The picture he paints—and it seems a fairly honest and frank assessment— is of someone struggling to come to terms with a new position and power who's still figuring out how to come to grips with how people around him are reacting to the $50 million deal he signed last year with Comedy Central. Without naming specific characters, he seems to blame both some of his inner circle (not his family) and himself for the stresses created by last year's deal.
"There were things that overwhelmed me," he says. "But not in the way that people are saying. I haven't spent any of the money. All that stuff about partying and taking crack is not true. Why do I live on a farm in Ohio? To support my partying lifestyle?"
The problems, he says, started with his inner circle."If you don't have the right people around you and you're moving at a million miles an hour you can lose yourself," he says. "Everyone around me says, 'You're a genius!'; 'You're great!'; 'That's your voice!' But I'm not sure that they're right." And he stresses that Comedy Central was not part of the problem and put no more than normal television restrictions on what he could do.
"You got to be careful of the company you keep," Chappelle says. "It's hard to know how much to say. One of the things that happens when people make the leap from a certain amount of money to tens of millions of dollars is that the people around you dramatically change.
"During my ascent, I've seen other people go through that wall to become really big. They always said that fame didn't change them but that it changes the people around them. You always hear that but you never really understand it. But now that I'm there that makes a lot of sense and I'm learning what that means. You have to have people around you that you can trust and aren't just out for a meal ticket."

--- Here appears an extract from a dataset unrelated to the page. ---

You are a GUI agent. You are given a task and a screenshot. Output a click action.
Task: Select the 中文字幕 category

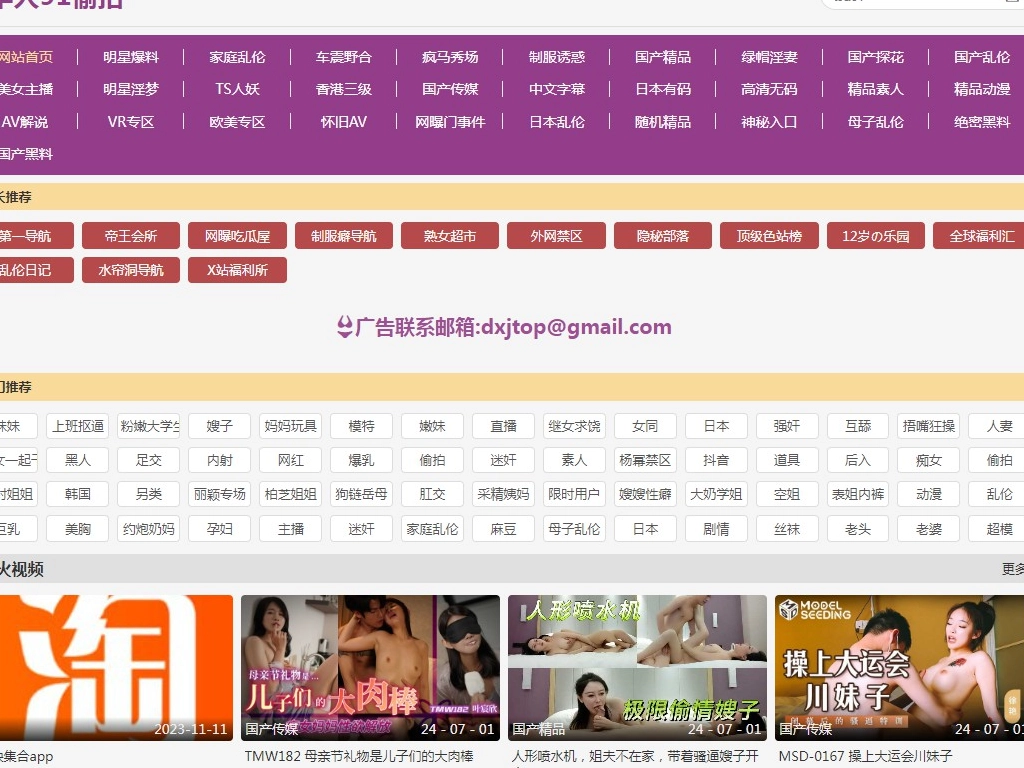[557, 89]
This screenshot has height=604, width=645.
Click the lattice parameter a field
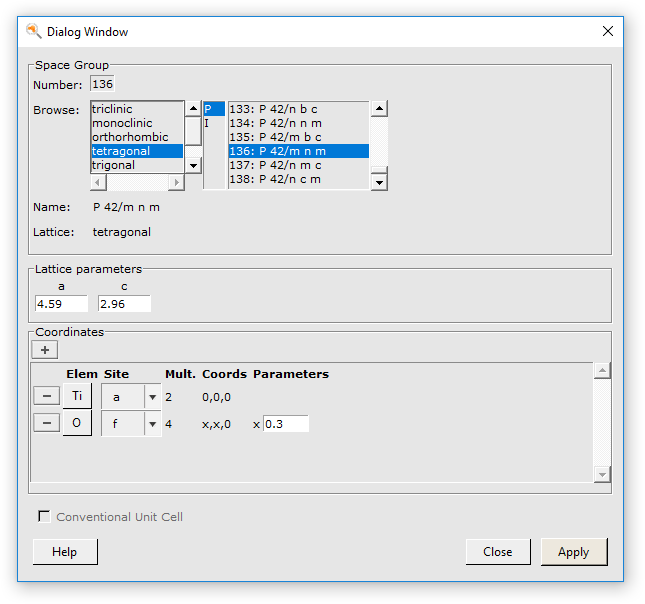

The breakdown in trust within his inner circle seems to have led him to question the material they were producing. He seems obsessed with making sure the material is good and honest and something that he will be proud. "I want to make sure I'm dancing and not shuffling," he says. "What ever decisions I make right now I'm going to have live with. Your soul is priceless." The first two seasons of his show "had a real spirit to them," he says. "I want to make sure whatever I do has spirit."
But Chappelle also says that he must share the blame for the stalled third season. "I'm admittedly a human being," he says. "I'm a difficult kind of dude." His earlier walkout during shooting "had a little psychological element to it. I have trust issues, things like that. I saw some stuff in myself that I just didn't dig. It's like when I brought a girl home to my mom and it looked as if my mom really didn't like this girl. And she told me, 'I like her just fine. I just don't like you around her.' That's how I feel in this situation. There were some things about myself that I didn't like. People got to take inventory from time to time. That's what this [coming to South Africa] is for."
I'm 100% sure he's not talking about Charlie Murphy, who's the other reason I was sad to hear Mr. Chappelle had stopped making the third season of Chappelle's Show. Come home soon, Dave.